Late last year, the United States Trade Representative ended its Generalized System of Preferences review of the labor rights situation in Guatemala. Despite complaints from local and international labor and human rights organizations, the process concluded that there was sufficient compliance with the norms expressed in the GSP, which grants preferential access of certain Guatemalan goods to the US market.

In response, the International Confederation of Free Trade Unions (ICFTU) has released a scathing report condemning what it characterizes as governmental apathy and inaction in Guatemala. The report charges that trade unions and their members continue to be the victims of a worsening trend of harassment, violence and murder. One of its main criticisms concerns the government's failure to defend freedom of association and the right to collective bargaining. Despite some tentative moves by the government to relax some of the most severe restrictions on trade union rights (only after repeated criticism from various ILO committees), it is clear that violations of union rights, such as the provision prohibiting solidarity strikes, continue.

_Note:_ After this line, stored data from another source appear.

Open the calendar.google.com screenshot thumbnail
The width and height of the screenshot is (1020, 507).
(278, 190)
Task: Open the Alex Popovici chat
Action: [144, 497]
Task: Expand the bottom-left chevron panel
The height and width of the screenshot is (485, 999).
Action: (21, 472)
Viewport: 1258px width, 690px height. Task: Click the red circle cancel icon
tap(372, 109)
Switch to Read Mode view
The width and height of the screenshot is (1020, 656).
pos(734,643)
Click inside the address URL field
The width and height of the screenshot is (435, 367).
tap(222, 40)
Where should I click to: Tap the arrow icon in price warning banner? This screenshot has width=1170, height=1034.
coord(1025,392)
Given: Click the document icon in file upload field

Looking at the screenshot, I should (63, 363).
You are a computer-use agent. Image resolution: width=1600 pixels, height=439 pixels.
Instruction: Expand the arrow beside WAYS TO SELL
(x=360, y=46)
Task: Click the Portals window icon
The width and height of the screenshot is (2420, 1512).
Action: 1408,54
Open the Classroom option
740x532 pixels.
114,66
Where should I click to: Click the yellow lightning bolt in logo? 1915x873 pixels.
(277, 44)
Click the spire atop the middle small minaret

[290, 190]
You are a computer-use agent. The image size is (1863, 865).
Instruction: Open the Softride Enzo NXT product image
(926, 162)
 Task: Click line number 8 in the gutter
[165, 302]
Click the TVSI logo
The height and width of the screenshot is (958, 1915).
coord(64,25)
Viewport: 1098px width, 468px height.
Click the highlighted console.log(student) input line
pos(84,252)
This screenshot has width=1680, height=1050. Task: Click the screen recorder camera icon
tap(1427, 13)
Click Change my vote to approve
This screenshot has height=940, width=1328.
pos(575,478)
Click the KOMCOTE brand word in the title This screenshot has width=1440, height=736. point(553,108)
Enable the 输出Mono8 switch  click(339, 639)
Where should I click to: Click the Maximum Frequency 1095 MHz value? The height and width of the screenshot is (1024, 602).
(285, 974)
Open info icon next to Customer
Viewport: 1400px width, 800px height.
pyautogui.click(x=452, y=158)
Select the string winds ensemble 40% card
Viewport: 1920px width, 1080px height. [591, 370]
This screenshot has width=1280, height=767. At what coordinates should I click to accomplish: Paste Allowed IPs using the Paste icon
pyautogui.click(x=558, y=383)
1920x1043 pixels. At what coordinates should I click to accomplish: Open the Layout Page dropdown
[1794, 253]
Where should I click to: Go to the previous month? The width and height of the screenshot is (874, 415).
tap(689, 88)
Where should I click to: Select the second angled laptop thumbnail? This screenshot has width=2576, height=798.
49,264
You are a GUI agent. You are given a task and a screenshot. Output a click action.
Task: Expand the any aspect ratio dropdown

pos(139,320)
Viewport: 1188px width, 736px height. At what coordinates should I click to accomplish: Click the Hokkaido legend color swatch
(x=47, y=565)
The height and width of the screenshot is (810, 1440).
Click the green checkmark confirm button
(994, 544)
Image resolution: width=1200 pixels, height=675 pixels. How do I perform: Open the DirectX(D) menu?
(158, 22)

According to the ICFTU report, "while these legislative restrictions have played a major part in the oppression of workers and trade unions in Guatemala, the lack of implementation and enforcement of laws and the ineffective defense of rights mandated by these laws has been a far more serious problem." Proof of government indifference and negligence abounds: in the case of one hacienda alone, 67 court rulings to reinstate illegally fired workers were ignored. This climate of impunity is the real story behind the lack of labor rights as well as environmental protections throughout the hemisphere. It also explains the popular rejection of free market trade measures that many people have come to associate with cavalier attitudes toward basic labor and environmental standards.